BRIEF 1:
In the gar fishing forum thread, reproduce word for word the passage starting at "We managed to" and ending at "know how we do.".
BRIEF 2:
Translate this sentence from the gar fishing forum thread into Spanish: "They are a blast to catch and now is prime time to fish for them."
BRIEF 3:
Write what comes next in the gar fishing forum thread, picking up from the point where it stops.

DOCUMENT EXTRACT:
Beautiful fish garhtr! I'm addicted to chasing them since I caught my first one last year, I haven't caught any big ones yet, but man it's a rush when you hook into one. Tough to tell from the picture, is that just a tube with a 1/4 oz. jighead? Did you add that piece of rope?


----------



## creekboyMIKE (Apr 18, 2017)

We managed to get out for a couple hours this past weekend one afternoon. We were on the water from around 4-8 and narrowly avoided a skunk with a softshell turtle caught on catfish rig. We were using our tried and true method of floating some live and cut shad and shiners about 18" down on the edge of a deep cut in the slower water. We tried with and without rope, and shoelace, no bites on the floats. We did however have a couple bottom rigs set up that got a few bites. We had whole fish on the bottom, had a couple that took the bait just like a gar would, waited... waited... for about 45 seconds (felt like forever) then went to reel and he spat it out. Checked the bait afterwards and it was severed clean in half. Hoping to get back out this weekend as the water gets lower and they have less places to hide.

Thanks for all the tips fellas. I'll keep trying and let you all know how we do.


----------



## garhtr (Jan 12, 2009)

creekboyMIKE said:


> Beautiful fish garhtr! I'm addicted to chasing them since I caught my first one last year, I haven't caught any big ones yet, but man it's a rush when you hook into one. * Tough to tell from the picture, is that just a tube with a 1/4 oz. jighead? Did you add that piece of rope?*


That's just marabou tied to a streamer hook and steel dumbbell eyes.
I have used rope and it works but after catching many if I can get one jump or a good run from a fish I'm satisfied if he spits the hook I don't have to fight to unhook him.
They are a blast to catch and now is prime time to fish for them.
Good luck and Good Fishing !


----------



## Stampede (Apr 11, 2004)

Going to make a couple rope lures and give it a try on the river this weekend. I'll let you know if I have any luck.


----------



## Stampede (Apr 11, 2004)

My gar report, none. Boat still in shop and didn't get to go. But still have my eye on them.


----------



## G-Patt (Sep 3, 2013)

PROVIDED RECORDS:
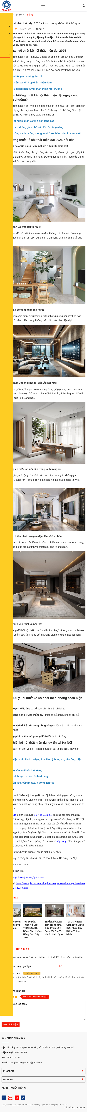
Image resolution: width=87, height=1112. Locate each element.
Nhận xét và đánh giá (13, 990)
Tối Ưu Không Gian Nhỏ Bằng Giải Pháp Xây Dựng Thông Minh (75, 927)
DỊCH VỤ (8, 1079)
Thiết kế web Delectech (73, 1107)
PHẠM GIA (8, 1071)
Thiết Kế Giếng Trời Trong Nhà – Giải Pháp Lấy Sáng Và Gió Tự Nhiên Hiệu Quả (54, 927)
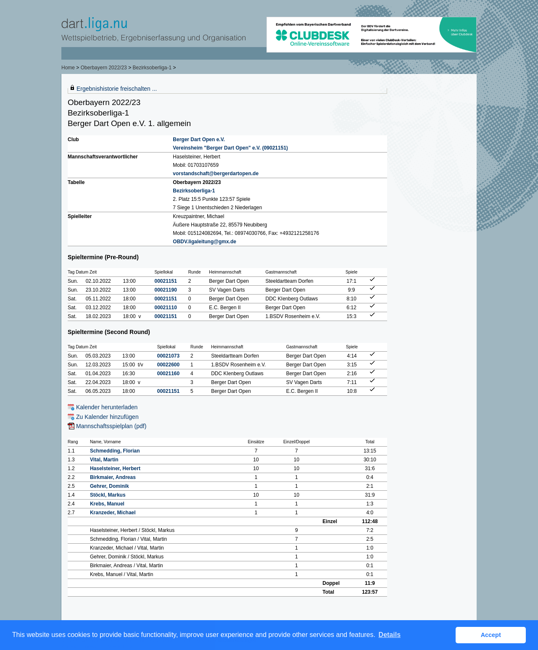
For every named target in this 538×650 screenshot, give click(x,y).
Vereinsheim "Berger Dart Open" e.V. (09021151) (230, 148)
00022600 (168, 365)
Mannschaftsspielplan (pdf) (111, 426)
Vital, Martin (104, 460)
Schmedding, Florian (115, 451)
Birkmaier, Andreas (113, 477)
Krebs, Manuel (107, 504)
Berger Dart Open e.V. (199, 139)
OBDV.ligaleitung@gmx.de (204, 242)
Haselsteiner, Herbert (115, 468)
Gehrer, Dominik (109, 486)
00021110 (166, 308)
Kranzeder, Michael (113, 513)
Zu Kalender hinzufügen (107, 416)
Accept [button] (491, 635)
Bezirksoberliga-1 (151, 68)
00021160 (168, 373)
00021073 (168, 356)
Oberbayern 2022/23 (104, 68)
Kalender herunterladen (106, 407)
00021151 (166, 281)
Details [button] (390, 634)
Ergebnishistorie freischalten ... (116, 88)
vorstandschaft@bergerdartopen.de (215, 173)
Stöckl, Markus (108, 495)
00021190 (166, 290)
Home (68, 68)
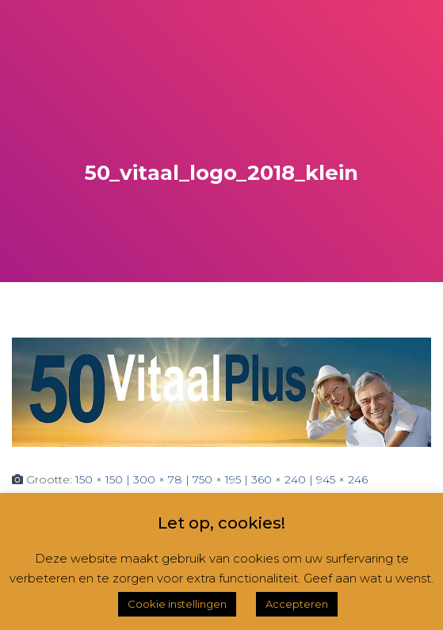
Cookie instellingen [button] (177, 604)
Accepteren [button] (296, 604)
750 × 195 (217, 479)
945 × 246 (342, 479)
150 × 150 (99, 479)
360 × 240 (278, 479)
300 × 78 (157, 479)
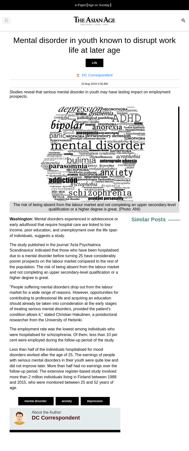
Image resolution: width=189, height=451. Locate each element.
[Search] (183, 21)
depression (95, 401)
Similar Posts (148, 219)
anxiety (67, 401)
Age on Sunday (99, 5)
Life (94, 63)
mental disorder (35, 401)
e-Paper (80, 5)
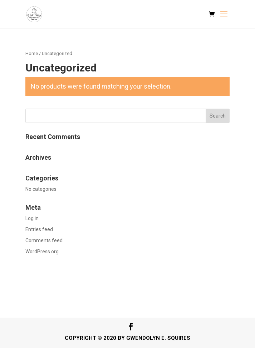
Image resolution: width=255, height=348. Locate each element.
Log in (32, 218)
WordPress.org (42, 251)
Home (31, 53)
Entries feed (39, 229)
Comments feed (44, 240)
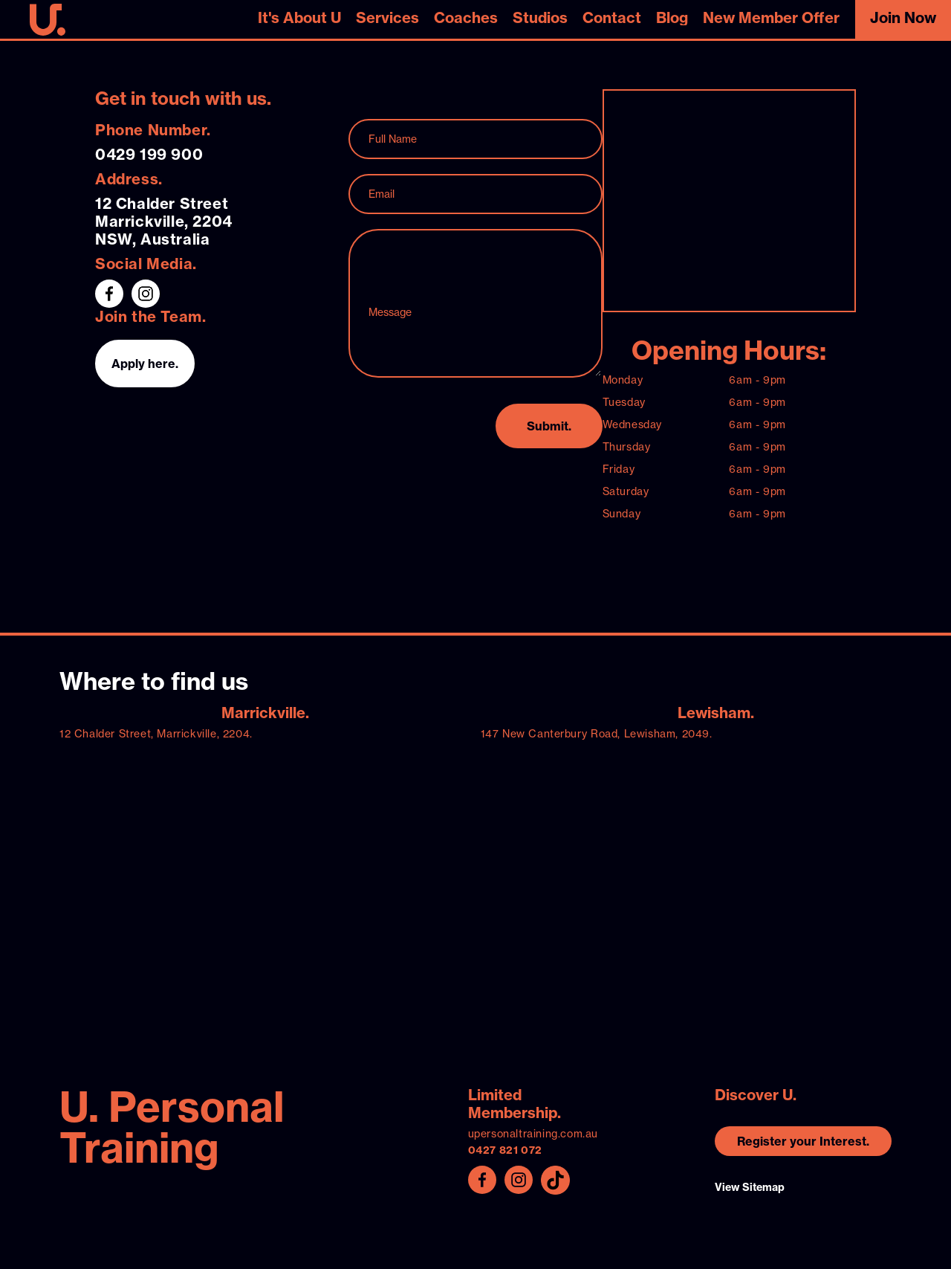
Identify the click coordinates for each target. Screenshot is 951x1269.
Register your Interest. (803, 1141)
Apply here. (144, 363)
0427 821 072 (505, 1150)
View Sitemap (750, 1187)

RESPONSE 1:
We managed to get out for a couple hours this past weekend one afternoon. We were on the water from around 4-8 and narrowly avoided a skunk with a softshell turtle caught on catfish rig. We were using our tried and true method of floating some live and cut shad and shiners about 18" down on the edge of a deep cut in the slower water. We tried with and without rope, and shoelace, no bites on the floats. We did however have a couple bottom rigs set up that got a few bites. We had whole fish on the bottom, had a couple that took the bait just like a gar would, waited... waited... for about 45 seconds (felt like forever) then went to reel and he spat it out. Checked the bait afterwards and it was severed clean in half. Hoping to get back out this weekend as the water gets lower and they have less places to hide.

Thanks for all the tips fellas. I'll keep trying and let you all know how we do.

RESPONSE 2:
Son muy divertidos de pescar y ahora es la mejor época para pescarlos.

RESPONSE 3:
Ended up catching a big 10-12 pounder out of the OHR on Saturday using a double-hook set up and a large shad head. Both hooks were tied close together using knotless knots. Each hook was on the opposite side of his jaw. I thought I caught a turtle at first, not putting up much resistance, but he gave me 4 good runs as he came to shore and understood what was going on. He was pretty angry by the time he came ashore. He's back in there ready to be caught again.


----------



## creekboyMIKE (Apr 18, 2017)

G-Patt said:


> Ended up catching a big 10-12 pounder out of the OHR on Saturday using a double-hook set up and a large shad head. Both hooks were tied close together using knotless knots. Each hook was on the opposite side of his jaw. I thought I caught a turtle at first, not putting up much resistance, but he gave me 4 good runs as he came to shore and understood what was going on. He was pretty angry by the time he came ashore. He's back in there ready to be caught again.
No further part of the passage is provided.